(Collected data entries)

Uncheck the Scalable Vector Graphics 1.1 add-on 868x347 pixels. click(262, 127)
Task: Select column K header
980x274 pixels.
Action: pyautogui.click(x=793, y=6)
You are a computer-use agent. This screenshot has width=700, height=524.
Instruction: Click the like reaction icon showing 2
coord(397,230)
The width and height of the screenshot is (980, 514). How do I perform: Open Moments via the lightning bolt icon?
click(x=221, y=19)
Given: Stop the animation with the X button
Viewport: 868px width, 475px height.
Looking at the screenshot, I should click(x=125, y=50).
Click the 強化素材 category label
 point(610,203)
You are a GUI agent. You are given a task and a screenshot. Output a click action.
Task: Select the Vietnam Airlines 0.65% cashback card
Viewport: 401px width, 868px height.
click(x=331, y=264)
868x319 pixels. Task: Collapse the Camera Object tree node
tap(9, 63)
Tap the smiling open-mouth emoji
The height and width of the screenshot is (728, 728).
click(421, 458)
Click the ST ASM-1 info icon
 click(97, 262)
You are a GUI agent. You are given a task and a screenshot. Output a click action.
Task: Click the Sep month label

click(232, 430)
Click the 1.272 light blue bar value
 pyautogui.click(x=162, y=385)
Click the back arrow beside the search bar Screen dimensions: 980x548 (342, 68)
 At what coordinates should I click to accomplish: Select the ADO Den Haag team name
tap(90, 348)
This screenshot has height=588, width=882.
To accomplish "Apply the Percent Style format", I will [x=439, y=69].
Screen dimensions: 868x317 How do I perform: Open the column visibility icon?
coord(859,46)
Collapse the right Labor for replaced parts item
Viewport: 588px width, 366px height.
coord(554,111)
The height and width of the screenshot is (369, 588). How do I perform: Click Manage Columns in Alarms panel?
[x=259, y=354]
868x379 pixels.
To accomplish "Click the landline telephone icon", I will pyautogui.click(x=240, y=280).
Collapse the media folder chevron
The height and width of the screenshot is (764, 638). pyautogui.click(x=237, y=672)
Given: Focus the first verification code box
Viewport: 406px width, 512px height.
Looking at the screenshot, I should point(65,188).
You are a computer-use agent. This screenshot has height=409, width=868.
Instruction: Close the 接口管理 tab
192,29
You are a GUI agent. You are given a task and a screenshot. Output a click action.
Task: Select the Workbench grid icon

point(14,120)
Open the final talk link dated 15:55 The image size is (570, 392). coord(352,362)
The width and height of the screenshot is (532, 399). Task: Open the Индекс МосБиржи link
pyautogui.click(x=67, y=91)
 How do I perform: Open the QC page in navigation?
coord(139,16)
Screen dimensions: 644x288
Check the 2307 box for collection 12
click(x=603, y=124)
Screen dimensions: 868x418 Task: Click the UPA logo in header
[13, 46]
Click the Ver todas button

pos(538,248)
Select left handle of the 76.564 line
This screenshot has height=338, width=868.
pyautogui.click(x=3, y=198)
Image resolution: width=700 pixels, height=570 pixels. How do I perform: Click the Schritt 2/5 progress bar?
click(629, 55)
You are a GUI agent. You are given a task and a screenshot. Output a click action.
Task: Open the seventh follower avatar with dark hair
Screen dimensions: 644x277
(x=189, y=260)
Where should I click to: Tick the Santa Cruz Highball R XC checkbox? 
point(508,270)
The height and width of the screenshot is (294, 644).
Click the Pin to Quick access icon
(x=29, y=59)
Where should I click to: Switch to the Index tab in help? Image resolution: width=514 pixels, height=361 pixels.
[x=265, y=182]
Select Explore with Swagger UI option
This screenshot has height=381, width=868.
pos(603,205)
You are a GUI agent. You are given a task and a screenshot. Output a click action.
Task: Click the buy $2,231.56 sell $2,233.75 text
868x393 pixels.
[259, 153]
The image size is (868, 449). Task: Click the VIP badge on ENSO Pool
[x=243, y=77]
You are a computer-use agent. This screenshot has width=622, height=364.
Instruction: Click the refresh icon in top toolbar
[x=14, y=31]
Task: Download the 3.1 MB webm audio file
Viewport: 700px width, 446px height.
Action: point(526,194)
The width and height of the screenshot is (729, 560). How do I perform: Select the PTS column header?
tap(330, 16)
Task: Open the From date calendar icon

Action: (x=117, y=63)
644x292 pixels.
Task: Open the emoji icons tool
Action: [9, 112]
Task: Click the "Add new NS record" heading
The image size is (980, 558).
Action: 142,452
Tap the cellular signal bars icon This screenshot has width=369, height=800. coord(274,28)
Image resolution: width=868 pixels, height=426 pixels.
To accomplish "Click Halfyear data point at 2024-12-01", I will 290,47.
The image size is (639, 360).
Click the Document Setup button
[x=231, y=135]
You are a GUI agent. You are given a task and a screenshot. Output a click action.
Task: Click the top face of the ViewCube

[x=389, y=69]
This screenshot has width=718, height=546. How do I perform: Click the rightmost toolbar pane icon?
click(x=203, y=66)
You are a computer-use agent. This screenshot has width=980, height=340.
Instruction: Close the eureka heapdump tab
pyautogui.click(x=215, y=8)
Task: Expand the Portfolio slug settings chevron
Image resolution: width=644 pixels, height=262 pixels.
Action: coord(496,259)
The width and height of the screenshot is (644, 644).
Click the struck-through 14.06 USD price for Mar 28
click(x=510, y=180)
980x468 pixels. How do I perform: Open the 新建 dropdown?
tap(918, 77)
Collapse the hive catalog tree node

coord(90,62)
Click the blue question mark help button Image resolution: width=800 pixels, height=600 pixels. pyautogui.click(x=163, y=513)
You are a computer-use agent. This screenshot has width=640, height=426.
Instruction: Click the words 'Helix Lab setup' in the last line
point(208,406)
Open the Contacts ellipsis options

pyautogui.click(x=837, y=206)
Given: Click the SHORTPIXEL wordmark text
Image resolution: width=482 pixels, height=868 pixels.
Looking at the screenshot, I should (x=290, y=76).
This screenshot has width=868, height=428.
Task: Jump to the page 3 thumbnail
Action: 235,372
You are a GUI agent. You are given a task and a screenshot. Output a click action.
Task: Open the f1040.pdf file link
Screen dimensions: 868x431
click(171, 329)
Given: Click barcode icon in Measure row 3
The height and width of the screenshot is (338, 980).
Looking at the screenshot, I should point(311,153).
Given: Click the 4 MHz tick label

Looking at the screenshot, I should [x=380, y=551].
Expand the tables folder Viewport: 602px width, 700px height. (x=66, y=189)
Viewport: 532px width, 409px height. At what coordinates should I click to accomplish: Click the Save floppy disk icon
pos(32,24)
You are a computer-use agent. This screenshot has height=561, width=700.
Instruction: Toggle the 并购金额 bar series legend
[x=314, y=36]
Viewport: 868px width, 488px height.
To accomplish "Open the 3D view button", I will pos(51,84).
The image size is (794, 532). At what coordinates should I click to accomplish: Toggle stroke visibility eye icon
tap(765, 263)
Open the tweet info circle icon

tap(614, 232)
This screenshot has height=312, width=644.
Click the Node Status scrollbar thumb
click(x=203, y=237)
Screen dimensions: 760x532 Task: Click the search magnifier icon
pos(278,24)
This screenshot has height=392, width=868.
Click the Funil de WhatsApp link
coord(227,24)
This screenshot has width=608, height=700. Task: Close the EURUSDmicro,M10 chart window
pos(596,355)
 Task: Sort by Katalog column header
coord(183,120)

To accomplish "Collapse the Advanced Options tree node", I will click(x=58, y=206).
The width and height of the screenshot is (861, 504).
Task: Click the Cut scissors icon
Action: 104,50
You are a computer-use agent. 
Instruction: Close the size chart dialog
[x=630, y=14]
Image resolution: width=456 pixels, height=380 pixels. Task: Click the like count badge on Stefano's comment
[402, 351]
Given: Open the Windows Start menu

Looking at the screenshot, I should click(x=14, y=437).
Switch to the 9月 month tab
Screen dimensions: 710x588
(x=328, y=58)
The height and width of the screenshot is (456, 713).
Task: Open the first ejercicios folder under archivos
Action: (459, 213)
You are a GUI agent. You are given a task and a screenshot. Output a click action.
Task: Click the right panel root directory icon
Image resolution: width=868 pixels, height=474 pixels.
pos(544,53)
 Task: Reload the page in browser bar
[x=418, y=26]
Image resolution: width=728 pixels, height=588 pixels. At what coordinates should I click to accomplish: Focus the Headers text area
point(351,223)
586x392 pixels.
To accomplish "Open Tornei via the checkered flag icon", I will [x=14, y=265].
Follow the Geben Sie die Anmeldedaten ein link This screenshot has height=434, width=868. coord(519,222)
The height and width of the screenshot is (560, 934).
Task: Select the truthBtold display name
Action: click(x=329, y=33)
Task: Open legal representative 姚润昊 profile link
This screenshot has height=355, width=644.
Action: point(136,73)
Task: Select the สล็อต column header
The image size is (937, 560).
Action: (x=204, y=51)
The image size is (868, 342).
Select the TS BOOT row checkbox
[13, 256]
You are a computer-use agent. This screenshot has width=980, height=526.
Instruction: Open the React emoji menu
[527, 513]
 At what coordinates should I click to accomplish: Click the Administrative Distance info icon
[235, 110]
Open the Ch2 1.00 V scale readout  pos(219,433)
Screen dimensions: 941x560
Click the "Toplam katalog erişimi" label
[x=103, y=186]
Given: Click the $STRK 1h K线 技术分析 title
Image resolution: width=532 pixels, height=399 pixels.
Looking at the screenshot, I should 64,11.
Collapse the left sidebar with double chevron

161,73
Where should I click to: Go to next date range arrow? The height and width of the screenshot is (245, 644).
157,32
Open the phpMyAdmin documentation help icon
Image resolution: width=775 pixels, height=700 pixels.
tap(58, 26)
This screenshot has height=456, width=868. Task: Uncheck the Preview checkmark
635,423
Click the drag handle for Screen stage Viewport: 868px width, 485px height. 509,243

▶ What is needed: Your task for the entries above: copy exactly the span starting with the line with "Screen dimensions: 868x431" and going on through the line with "has height=561, width=700.", both lines included, and nothing else.

▶ Written solution:
Screen dimensions: 868x431
click(171, 329)
Given: Click barcode icon in Measure row 3
The height and width of the screenshot is (338, 980).
Looking at the screenshot, I should point(311,153).
Given: Click the 4 MHz tick label

Looking at the screenshot, I should [x=380, y=551].
Expand the tables folder Viewport: 602px width, 700px height. (x=66, y=189)
Viewport: 532px width, 409px height. At what coordinates should I click to accomplish: Click the Save floppy disk icon
pos(32,24)
You are a computer-use agent. This screenshot has height=561, width=700.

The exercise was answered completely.